Re: [PATCH 5/8] powerpc/64s: implement queued spinlocks and rwlocks

2020-07-03 Thread Michael Ellerman
Nicholas Piggin  writes:
> Excerpts from Will Deacon's message of July 2, 2020 8:35 pm:
>> On Thu, Jul 02, 2020 at 08:25:43PM +1000, Nicholas Piggin wrote:
>>> Excerpts from Will Deacon's message of July 2, 2020 6:02 pm:
>>> > On Thu, Jul 02, 2020 at 05:48:36PM +1000, Nicholas Piggin wrote:
>>> >> diff --git a/arch/powerpc/include/asm/qspinlock.h 
>>> >> b/arch/powerpc/include/asm/qspinlock.h
>>> >> new file mode 100644
>>> >> index ..f84da77b6bb7
>>> >> --- /dev/null
>>> >> +++ b/arch/powerpc/include/asm/qspinlock.h
>>> >> @@ -0,0 +1,20 @@
>>> >> +/* SPDX-License-Identifier: GPL-2.0 */
>>> >> +#ifndef _ASM_POWERPC_QSPINLOCK_H
>>> >> +#define _ASM_POWERPC_QSPINLOCK_H
>>> >> +
>>> >> +#include 
>>> >> +
>>> >> +#define _Q_PENDING_LOOPS(1 << 9) /* not tuned */
>>> >> +
>>> >> +#define smp_mb__after_spinlock()   smp_mb()
>>> >> +
>>> >> +static __always_inline int queued_spin_is_locked(struct qspinlock *lock)
>>> >> +{
>>> >> +smp_mb();
>>> >> +return atomic_read(&lock->val);
>>> >> +}
>>> > 
>>> > Why do you need the smp_mb() here?
>>> 
>>> A long and sad tale that ends here 51d7d5205d338
>>> 
>>> Should probably at least refer to that commit from here, since this one 
>>> is not going to git blame back there.

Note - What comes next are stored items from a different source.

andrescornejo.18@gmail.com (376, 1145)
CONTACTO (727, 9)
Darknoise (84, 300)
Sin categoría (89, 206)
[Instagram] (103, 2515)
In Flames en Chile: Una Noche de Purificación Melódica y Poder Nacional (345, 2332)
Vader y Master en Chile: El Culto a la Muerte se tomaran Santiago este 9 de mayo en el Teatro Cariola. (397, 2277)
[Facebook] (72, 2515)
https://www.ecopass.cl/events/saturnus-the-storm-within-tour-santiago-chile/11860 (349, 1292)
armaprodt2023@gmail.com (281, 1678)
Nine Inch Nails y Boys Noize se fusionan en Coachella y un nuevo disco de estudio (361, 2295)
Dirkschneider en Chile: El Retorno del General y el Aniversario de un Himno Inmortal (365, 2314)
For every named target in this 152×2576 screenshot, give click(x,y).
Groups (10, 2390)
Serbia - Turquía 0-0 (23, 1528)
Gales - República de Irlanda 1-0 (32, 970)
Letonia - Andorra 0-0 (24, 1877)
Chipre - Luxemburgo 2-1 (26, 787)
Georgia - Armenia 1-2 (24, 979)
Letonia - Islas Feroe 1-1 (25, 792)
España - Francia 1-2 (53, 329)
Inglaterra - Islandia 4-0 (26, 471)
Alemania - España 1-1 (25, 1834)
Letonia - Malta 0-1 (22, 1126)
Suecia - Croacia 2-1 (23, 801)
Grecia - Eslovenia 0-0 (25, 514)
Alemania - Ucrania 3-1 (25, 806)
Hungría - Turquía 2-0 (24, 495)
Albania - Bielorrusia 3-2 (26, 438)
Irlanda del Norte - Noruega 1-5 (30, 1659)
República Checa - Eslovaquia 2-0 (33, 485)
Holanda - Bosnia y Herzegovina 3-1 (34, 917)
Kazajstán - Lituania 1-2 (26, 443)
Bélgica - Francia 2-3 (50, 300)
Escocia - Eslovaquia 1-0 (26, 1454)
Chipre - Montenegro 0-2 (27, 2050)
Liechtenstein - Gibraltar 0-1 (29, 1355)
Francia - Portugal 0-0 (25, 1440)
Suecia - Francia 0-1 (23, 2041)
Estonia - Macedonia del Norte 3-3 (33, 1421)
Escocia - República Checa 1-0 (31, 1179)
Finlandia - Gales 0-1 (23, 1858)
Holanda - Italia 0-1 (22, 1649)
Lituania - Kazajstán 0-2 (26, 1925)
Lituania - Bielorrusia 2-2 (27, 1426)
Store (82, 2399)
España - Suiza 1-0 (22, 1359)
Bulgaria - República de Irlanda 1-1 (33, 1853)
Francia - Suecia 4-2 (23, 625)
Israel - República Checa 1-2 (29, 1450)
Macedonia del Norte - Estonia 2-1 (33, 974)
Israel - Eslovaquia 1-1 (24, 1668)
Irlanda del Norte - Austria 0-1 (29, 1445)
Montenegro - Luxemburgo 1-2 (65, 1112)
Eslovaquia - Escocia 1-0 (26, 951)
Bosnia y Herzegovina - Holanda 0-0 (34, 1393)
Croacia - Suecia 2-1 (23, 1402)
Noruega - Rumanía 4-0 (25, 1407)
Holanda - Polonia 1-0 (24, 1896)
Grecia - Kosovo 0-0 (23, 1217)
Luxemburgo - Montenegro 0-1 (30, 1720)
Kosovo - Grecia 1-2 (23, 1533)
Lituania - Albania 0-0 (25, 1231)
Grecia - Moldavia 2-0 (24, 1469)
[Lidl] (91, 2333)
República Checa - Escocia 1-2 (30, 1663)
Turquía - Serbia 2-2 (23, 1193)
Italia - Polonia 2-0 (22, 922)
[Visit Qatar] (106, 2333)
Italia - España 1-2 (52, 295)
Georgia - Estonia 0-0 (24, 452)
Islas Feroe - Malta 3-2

I'll add something.
>> 
>> Is this still an issue, though?
>> 
>> See 38b850a73034 (where we added a similar barrier on arm64) and then
>> c6f5d02b6a0f (where we removed it).
>> 
>
> Oh nice, I didn't know that went away. Thanks for the heads up.

Argh! I spent so much time chasing that damn bug in the ipc code.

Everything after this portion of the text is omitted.